▶ [Exercise aim] Copy out the material word for word, from the line containing "Select the upper Select tool checkmark node" through the line containing "The width and", including both of those lines. Leave out the pictures.

▶ [Items]
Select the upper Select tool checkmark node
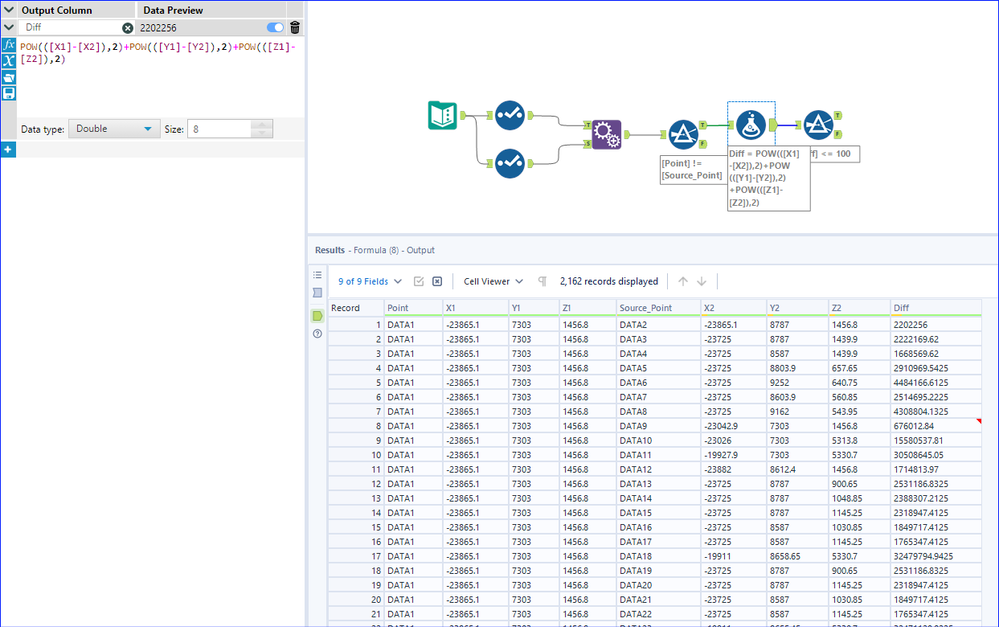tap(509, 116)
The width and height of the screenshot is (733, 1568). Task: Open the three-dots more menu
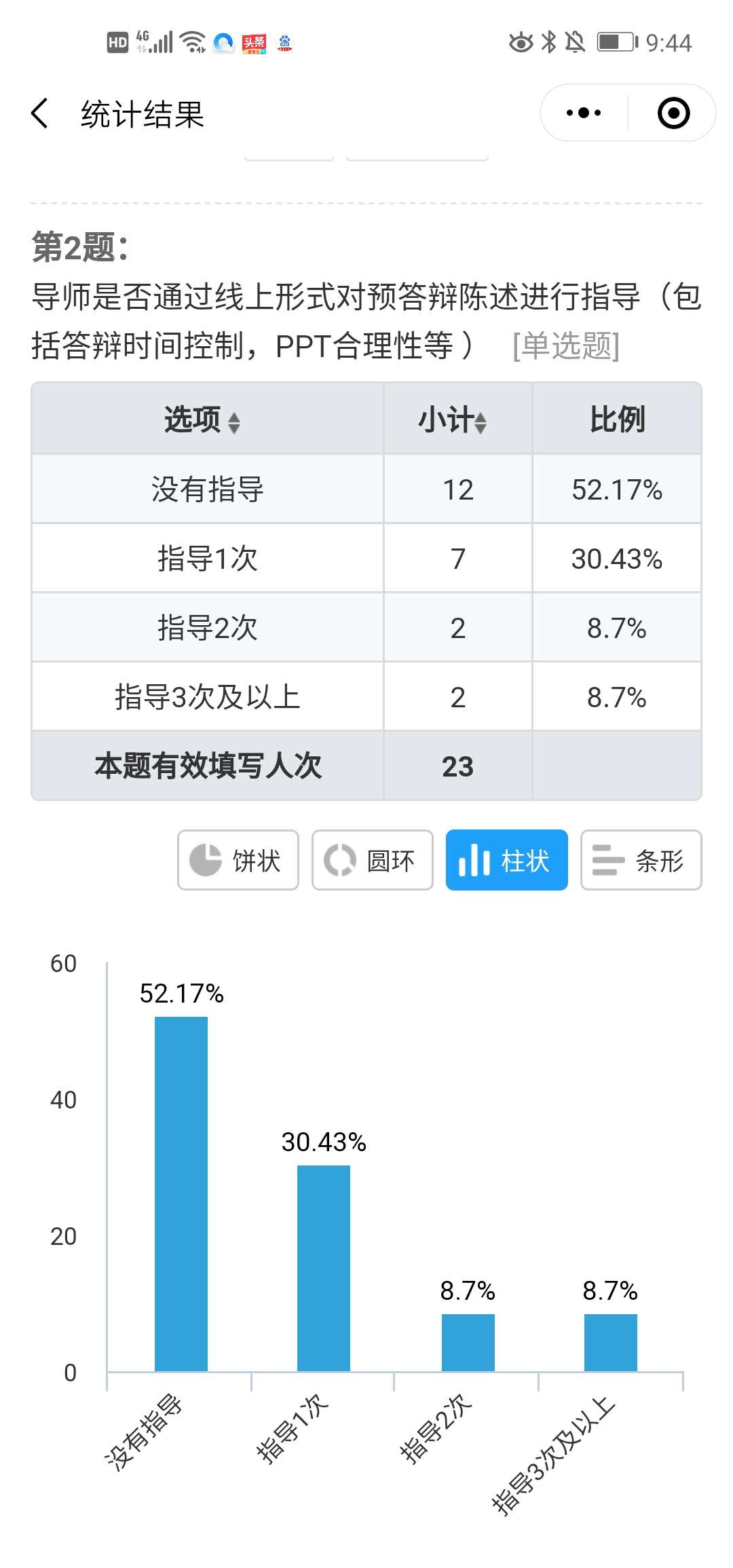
...
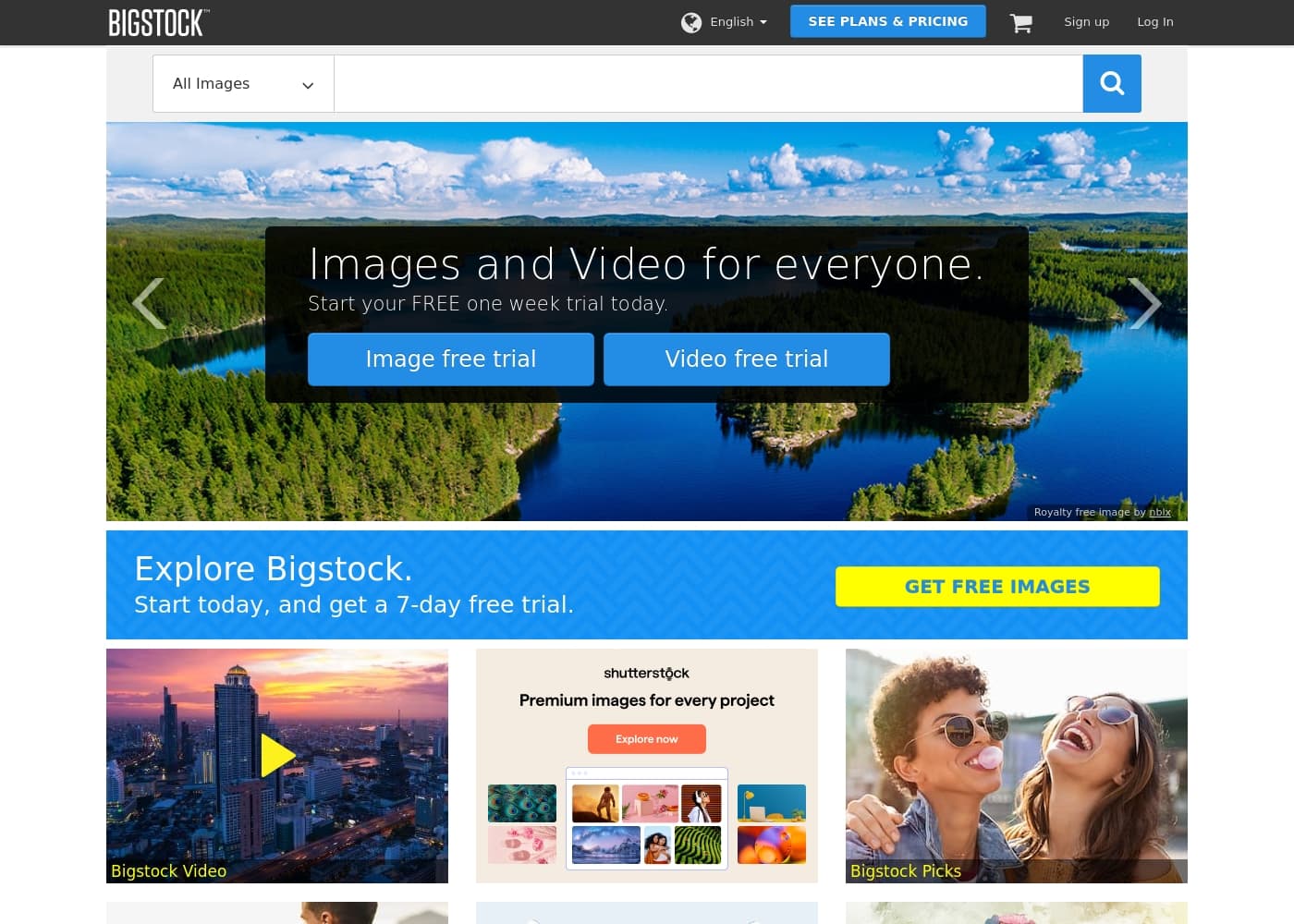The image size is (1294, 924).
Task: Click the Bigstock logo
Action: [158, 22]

▶ [Result of this exercise]
Select the upper Select tool checkmark node
tap(509, 116)
The width and height of the screenshot is (733, 1568). Task: Open the three-dots more menu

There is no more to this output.